§ How to complete this task: A word-for-word copy is required of the line containing "Select the highlighted" and of each line after it in the material below, through the last one.

BEGIN

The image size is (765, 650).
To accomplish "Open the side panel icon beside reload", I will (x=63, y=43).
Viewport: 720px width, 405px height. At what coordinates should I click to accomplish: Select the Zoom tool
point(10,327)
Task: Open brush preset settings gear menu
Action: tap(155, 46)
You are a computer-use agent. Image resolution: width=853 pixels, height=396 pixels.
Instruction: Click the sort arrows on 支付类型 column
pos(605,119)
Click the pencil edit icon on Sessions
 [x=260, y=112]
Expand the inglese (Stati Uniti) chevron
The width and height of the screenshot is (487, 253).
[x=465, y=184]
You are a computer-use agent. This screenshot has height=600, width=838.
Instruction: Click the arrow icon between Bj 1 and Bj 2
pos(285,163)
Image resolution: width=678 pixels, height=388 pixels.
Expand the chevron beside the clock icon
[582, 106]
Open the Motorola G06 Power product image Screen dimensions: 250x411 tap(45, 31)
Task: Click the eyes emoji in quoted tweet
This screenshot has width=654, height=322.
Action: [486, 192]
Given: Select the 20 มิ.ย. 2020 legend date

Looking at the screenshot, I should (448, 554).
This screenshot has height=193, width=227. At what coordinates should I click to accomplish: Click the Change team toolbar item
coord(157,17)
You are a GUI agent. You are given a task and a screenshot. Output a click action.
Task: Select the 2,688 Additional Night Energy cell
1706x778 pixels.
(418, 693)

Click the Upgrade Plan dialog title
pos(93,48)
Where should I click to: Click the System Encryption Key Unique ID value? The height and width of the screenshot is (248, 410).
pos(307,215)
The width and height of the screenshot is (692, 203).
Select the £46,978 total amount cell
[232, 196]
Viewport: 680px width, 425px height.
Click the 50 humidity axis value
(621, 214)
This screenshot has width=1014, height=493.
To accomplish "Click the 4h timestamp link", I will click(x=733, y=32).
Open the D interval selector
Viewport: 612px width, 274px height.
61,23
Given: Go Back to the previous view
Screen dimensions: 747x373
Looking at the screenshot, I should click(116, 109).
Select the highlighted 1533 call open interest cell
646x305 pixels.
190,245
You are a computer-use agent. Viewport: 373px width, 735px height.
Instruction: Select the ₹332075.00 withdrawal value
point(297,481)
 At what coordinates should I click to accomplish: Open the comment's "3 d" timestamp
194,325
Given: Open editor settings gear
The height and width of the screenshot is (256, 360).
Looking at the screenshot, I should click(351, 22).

END

§ Expected output:
Select the highlighted 1533 call open interest cell
646x305 pixels.
190,245
You are a computer-use agent. Viewport: 373px width, 735px height.
Instruction: Select the ₹332075.00 withdrawal value
point(297,481)
 At what coordinates should I click to accomplish: Open the comment's "3 d" timestamp
194,325
Given: Open editor settings gear
The height and width of the screenshot is (256, 360).
Looking at the screenshot, I should click(351, 22).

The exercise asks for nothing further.